One had the face which he had seen three hours before in the crowded calle—a small man, very thickly made, with rabbit teeth, an underhung jaw, and a broken nose. This was the famous Daniel Judson. Beside him sat a taller man with a long, sallow, clean-shaven face and thick, dark eyebrows which made a straight band almost from ear to ear. This Luis knew for Laschallas, who, as he had told Blenkiron, was the most dangerous of the survivors of the Bodyguard. But it was the man opposite the two who surprised him. He wore a thin dark overcoat with the collar turned up, but the face above the collar had the unmistakable waxy pallor of Lariarty.
In the intervals of his drunken wrangling Luis tried to catch their conversation. But not a word could he overhear. They spoke in low tones, and when he sidled nearer them, still in the embrace of his cock-fighting colleague, Judson rose and cursed them. The other was scared into sobriety, for Mr Judson in his wrath was not a pretty sight, and Luis had perforce to follow him and put as much distance as possible between the three and themselves. Presently he gave up the attempt to eavesdrop, extricated himself with some difficulty from his companion, and staggered out of the cafe by the road he had come. He had learned several things—that the trusties, or at least one of them, were in Olifa, that Laschallas was alive, and that Lariarty was not leading an idle life.

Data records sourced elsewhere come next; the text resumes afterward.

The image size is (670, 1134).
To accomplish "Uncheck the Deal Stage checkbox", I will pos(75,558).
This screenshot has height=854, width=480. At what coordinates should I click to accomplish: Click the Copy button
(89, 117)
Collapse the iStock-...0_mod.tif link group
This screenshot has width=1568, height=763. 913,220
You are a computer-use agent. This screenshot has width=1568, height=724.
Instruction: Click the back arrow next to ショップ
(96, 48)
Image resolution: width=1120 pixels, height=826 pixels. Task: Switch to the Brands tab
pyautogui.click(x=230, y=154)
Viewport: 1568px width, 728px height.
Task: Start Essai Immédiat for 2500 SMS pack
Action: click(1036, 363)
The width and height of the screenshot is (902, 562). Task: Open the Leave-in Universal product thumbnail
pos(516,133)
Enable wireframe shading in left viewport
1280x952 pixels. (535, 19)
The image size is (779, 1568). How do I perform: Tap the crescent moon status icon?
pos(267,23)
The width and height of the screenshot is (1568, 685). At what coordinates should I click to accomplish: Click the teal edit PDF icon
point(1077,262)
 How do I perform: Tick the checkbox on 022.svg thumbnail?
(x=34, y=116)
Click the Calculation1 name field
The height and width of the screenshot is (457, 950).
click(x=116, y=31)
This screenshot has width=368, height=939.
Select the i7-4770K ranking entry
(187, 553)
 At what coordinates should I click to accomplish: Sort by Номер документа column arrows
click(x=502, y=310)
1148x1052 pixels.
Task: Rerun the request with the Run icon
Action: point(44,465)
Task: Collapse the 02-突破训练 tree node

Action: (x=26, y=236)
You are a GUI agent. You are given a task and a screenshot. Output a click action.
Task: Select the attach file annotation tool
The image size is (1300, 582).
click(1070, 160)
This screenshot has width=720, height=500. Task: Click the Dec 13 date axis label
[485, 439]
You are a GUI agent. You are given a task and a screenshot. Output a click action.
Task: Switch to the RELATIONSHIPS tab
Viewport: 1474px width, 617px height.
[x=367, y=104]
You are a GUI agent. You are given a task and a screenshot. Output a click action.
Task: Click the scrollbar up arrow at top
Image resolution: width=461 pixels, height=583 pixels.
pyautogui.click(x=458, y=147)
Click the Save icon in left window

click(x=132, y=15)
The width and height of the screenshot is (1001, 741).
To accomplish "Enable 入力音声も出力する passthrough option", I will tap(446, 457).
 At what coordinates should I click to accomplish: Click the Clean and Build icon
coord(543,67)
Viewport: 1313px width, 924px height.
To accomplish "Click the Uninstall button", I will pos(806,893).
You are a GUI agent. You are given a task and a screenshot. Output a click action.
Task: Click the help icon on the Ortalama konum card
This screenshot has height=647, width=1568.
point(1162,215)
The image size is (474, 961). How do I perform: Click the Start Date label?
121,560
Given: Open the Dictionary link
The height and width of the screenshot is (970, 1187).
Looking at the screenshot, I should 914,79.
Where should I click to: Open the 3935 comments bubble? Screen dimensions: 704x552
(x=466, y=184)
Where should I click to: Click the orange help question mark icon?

He went home, got into proper clothes and hunted up one of Escrick’s staff-officers. There was a good deal of sound coming from the south, where the retreat from the trenches was being covered by machine-gun activity, and some of the troops already withdrawn were filing through the streets.
What had been infantry was now being transformed into light cavalry at the horse-lines north of the city. Luis found the staff-officer he sought, and learned from him that he only civilian accompanying Escrick was Lariarty-Blenkiron himself had sanctioned it—for whom a seat had been provided in one of the staff cars. He left the office with injunctions that no civilian passes were to be given without further reference, and that the occupants of every car were to be jealously scrutinised.
Then he supped with Blenkiron, and told him what he had discovered. Blenkiron, still sleepy as an owl, was slow to take it in. “They can’t do anything,” he reflected. “They’re bottled up in this city, whether it’s me or Lossberg that’s in charge. They’re town rats, Luis; they won’t thrive out in the wilds. Where are you going?”